Marc: Added feedback from Francois (/docs/mail_Francois.docx) to /manuscript/manuscript.docx.

Document Version control using onedrive / google docs

If you are only working on a document, e.g. writing a proposal together with 3 colleagues with no other files involved, you may instead choose to version control the document only. You can do this by using onedrive or google docs to store the document.

Choose one of the 2 links below to read based on whether your organisation uses onedrive or google docs:

Office. and also here

Google docs

Document Version control manually

You could also so this manually, especially if you are not collaborating a lot on this particular file.

Do not fall into the trap of copying your document, then renaming it document_version2.docx, and repeating this step every time. Think the other way around:

document.docx should always be the current version
whenever you make bigger changes, keep a copy of the version before those changes with added numbers or dates in the file name as a version controlled log.

Keep a changelog in table format at the beginning of your document or in a file called changelog.txt. e.g.:

Version	Date	Author	Change
0.1	01-02-2022	Alyanne	First draft
0.2	10-02-2022	Marc	Added exercise 3.2
0.3	15-02-2022	Marie	reviewed and corrected French
1.0	01-03-2022	Alyanne	Added chapter 2

Exercise B4: version control

(5 minutes)

Take a look at your research project folders.

Are there multiple versions of the same document? Is it immediately clear which one is the current / used / published one?
Can you quickly locate the original version?
Which labeling technique did you use? (e.g. date included in file name, version number included in file name, copying the whole project folder, adding “final” several times.)
How would you prefer to version control your next project?
What would you need to start doing so?

Exercise B5: workflow

(15 minutes)

Create a diagram of your research process. Do this however you prefer, with software, with pen and paper, etc. Locate the materials that you are creating, collecting, and editing as part of your research process and answer the following questions:

Will your research materials be edited or transformed between the time that you collect them and the time you publish them in your thesis or dissertation? If so, is it important to save the intermediate versions? What conventions might you use to track the versions?
Do you expect to combine multiple files into a single file (e.g., editing multiple clips into a single video)? If so, how do you plan to manage the relationships between the original objects and the combined object (e.g., naming conventions, folder context, readme files, etc.)?

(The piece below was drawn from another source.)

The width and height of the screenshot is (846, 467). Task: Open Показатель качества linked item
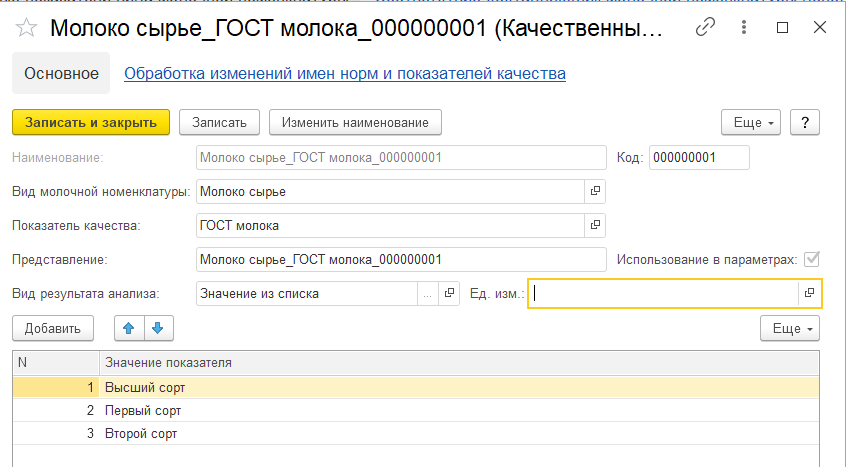pyautogui.click(x=594, y=225)
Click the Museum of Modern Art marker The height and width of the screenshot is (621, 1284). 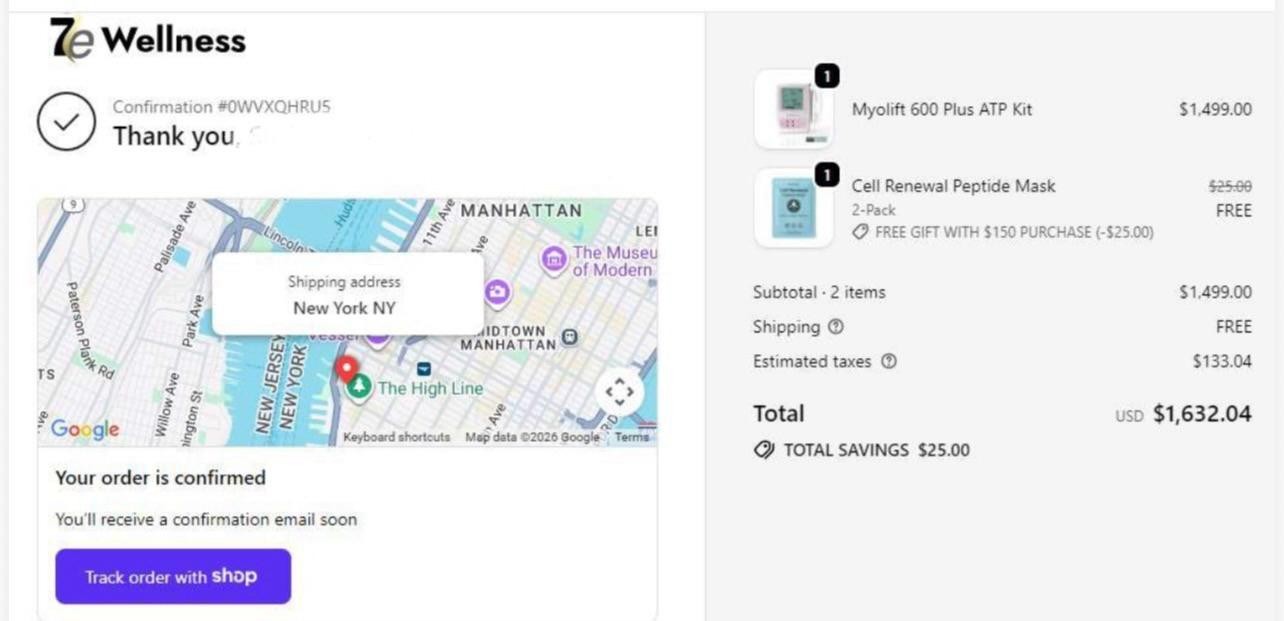(x=553, y=260)
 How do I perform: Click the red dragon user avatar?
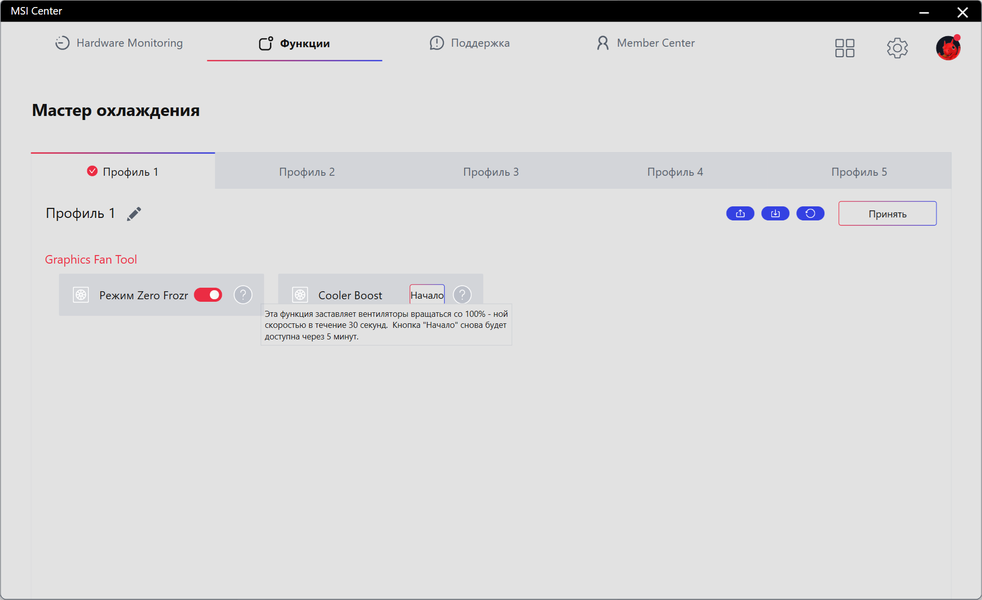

Discuss the issues you see within the breakout room, and plan 1 morning in your agenda in the next month to build a plan to tackle them. Then, stick to the plan!

(Exercise borrowed from the Educopia / Institute of museum and library service, Electronic Theses and Dissertations (ETD)plus Guidance Briefs shared under creative commons license CC-BY )

Key Points

keep your excel files machine readable and umambiguous
don’t use formatting to convey information in Excel
use tidy data if possible
version control takes some effort, but saves a lot of confusion -thus time- in the long run
always let name_of_your_document.docx be the current version.